:: Dokumen ::
********

Kisah Panjang, 2 Hari ku


Surabaya, 15-16 September 2018



Aku tak pernah menyangka akan melakukan hal ini lagi, sebuah perjalanan yang rasanya pernah aku lakukan, ada hal berbeda dari perjalananku kali ini, aku tak sendiri ataupun aku tak bersama seseorang, tapi aku bersama mereka, manusia manusia unik yang telah aku anggap sebagai keluargaku sendiri, meskipun sekarang aku mulai meragukan hal itu, apa aku benar-benar telah mereka anggap sebagai keluarga atau hanya sekedar mahasisawa yang ikut diklat SM? Haruskah aku peduli akan hal itu? Jawabannya jelas iya!.
Perjalanan kecilku ini dimulai dari kampusku Universitas Trunojoyo setelah magrib, akan aku ceritakan semua secara rinci disini, apa yang aku alami, apa yang aku rasakan, susah senang dan ilmu apa yang aku dapatkan dari perjalanku ini. Pejalanan yang menguak arti kehidupan meskipun dari awal aku tak pernah tau tujuanku kemana, mereka pun senasib denganku, tak tau arah tujuan, hingga sebuah arahan dari senior yang mengatakan harus berjalan kaki sampai pertigaan tempat dimana para bemo mencari pelanggan untuk diantar.
Kami berbekal seadanya, siapa yang tau, dari kami tak ada yang mandi bahkan menyentuh air untuk cuci muka pun belom, kami berbekal satu botol minuman dan uang 50 ribu per anak, apakah itu cukup untuk perjalanan teka teki ini? Aku rasa ‘mungkin’ cukup untukku, tak tau untuk yang lain, aku menduga kami akan dipisah, individual, ternyata aku salah, semua uang bekal kami, di kumpulkan menjadi satu, inilah rasa kekeluargaan itu mulai di uji, bagaimana kami bisa berangkat bersama dan pulang dengan selamat bersama, kami pun mulai berjalan menuju arahan dari senior, aku tak merasa perjalanku itu jauh, aku suka jalan kaki, meng eksplor jalan dengan kakiku, meskipun ada kalanya aku iri dengan mereka, yang bisa meng eksplor jalan dengan motor mereka.

********

:: Data yang Ditampilkan ::
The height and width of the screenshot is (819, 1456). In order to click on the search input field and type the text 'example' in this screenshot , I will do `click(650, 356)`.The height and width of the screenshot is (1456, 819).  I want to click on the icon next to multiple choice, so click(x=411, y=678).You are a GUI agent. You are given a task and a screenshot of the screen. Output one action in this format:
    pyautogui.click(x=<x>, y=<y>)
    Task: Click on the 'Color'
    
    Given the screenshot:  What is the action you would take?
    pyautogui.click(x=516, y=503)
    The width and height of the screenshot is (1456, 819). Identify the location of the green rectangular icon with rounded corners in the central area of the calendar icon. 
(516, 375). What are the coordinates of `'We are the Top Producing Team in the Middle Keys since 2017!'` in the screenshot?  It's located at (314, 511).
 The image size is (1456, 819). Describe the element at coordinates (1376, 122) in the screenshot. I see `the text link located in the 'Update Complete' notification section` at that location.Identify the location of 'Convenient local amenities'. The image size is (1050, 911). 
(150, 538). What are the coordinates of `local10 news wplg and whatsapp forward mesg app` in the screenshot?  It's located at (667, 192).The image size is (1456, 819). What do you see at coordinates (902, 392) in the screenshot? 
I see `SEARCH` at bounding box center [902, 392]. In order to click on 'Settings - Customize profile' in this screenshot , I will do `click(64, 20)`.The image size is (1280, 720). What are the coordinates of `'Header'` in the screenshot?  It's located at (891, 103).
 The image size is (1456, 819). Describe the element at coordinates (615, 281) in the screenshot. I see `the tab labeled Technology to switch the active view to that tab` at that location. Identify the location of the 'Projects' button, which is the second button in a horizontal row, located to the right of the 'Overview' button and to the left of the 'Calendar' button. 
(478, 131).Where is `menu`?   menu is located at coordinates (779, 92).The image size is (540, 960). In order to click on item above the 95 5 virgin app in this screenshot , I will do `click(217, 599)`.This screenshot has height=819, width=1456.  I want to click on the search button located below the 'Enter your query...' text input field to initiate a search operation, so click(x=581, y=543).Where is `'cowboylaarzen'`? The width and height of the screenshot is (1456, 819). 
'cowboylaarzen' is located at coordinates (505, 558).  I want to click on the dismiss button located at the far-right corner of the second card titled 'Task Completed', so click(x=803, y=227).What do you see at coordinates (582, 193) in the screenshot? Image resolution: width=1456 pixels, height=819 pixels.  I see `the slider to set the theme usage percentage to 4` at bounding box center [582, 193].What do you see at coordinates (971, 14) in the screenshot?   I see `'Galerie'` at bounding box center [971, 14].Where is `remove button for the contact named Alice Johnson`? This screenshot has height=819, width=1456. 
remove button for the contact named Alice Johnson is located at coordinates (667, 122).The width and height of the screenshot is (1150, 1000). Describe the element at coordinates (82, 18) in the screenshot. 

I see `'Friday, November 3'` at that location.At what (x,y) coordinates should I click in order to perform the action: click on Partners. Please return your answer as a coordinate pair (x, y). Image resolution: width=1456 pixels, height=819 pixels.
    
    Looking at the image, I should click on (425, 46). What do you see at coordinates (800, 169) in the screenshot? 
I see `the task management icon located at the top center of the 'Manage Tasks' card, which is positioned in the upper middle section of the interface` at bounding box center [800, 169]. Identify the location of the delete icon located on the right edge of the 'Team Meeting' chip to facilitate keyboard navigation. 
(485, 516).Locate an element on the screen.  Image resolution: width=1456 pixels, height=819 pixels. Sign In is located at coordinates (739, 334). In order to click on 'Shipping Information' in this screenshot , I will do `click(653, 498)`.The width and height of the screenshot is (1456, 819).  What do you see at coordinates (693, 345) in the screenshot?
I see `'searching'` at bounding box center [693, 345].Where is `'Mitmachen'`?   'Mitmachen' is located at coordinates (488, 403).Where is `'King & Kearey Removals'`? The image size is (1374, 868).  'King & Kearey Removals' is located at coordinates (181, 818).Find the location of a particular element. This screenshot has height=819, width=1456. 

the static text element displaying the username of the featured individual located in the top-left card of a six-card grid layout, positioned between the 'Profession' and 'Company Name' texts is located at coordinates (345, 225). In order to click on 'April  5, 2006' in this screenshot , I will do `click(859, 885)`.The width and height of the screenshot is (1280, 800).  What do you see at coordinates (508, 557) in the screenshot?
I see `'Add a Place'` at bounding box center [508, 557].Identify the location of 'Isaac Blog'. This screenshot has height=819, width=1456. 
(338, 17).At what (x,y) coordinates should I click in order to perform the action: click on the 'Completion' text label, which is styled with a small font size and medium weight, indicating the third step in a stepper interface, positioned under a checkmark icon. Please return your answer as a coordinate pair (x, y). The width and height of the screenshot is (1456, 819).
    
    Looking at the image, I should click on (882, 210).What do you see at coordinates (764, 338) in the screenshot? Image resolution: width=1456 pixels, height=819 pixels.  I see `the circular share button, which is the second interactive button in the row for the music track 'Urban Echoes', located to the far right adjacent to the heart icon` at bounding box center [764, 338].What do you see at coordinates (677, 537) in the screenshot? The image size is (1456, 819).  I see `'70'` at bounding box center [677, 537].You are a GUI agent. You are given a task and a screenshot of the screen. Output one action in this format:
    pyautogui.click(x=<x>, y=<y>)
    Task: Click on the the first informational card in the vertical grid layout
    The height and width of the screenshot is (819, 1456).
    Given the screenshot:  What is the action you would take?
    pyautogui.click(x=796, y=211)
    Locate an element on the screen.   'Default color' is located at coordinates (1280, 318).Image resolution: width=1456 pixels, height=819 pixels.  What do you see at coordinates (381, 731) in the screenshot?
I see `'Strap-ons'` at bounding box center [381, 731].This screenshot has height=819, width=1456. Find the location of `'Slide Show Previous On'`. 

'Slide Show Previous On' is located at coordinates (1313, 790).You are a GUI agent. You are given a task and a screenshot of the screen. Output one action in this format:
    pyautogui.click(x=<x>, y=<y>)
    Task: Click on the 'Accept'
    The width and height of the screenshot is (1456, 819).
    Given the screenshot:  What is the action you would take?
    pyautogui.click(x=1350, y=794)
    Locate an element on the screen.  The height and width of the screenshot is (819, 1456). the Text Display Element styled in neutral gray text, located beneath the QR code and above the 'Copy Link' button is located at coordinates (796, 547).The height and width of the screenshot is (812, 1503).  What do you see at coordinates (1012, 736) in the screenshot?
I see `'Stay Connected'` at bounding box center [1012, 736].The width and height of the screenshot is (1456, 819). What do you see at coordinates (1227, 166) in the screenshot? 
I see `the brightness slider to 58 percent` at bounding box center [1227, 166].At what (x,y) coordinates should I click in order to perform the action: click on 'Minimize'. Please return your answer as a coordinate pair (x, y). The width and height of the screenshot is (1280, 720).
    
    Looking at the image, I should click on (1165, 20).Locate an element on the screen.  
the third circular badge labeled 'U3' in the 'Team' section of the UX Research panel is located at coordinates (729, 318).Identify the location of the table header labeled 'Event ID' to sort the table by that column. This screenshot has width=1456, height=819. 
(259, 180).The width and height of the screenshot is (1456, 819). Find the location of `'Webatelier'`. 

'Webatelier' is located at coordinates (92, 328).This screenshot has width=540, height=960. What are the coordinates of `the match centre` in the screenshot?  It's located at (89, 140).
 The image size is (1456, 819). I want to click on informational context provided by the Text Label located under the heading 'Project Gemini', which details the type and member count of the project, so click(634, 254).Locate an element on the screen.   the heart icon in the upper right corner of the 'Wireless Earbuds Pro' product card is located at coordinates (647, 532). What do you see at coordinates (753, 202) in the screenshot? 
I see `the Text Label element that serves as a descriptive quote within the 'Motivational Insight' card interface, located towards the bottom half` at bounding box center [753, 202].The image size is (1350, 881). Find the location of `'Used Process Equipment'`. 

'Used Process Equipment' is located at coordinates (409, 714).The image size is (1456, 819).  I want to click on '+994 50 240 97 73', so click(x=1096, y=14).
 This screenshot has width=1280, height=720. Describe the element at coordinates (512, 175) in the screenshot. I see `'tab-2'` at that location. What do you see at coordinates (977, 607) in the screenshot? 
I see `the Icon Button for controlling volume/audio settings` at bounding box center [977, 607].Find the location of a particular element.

********

:: Tugas yang Dikerjakan ::
1) Sebutkan semua hal yang akan diceritakan secara rinci oleh penulis kisah perjalanan di atas.
2) Tentukan apakah setiap pernyataan berikut sesuai dengan kisah perjalanan di atas. Jawab ya atau tidak, lalu kutip kata-kata penentunya.
(a) Perjalanan dimulai dari Universitas Trunojoyo setelah magrib.
(b) Uang bekal setiap anak dipegang oleh masing-masing selama perjalanan.
(c) Penulis tidak suka berjalan kaki.
3) Lanjutkan kisah perjalanan di atas mulai setelah kalimat terakhirnya.

:: Jawaban Berurutan ::
1)
1. Apa yang aku alami
2. Apa yang aku rasakan
3. Susah senang
4. Ilmu apa yang aku dapatkan dari perjalanan ini

2)
(a) Ya: "Perjalanan kecilku ini dimulai dari kampusku Universitas Trunojoyo setelah magrib"
(b) Tidak: "semua uang bekal kami, di kumpulkan menjadi satu"
(c) Tidak: "aku suka jalan kaki"

3)
Aku akui ini perjalanan pertamaku bersama orang banyak, aku lebih sering sendiri atau berdua bersama teman smk ku dulu, dia yang mengajarkanku keberanian untuk naik angkutan umum sendiri, mengajarkanku tentang etika saat naik bis, bahkan dia yang mengajariku cara mengenali orang baik atau buruk di dalam angkot, dia gadis yang manis dan tempatku belajar banyak tentang arti kehidupan.
Baru sadar aku, ternyata malam ini adalah malam minggu, aku melihat beberapa hal kecil ketika malam minggu, tapi aku merasa ada yang berbeda dari malam ini, kenapa tak seramai minggu lalu? Kenapa jalanan tak sepenuh minggu? Apa karena banyak mahasiswa yang menjadi merpati dan pulang kesangkarnya? Iri aku akan hal ini, kenapa aku yang susah pulang? Kenapa kakakku semudah itu pulang? Aku mulai sering berpikir kegiatanku selama ini kayaknya hanya sia-sia.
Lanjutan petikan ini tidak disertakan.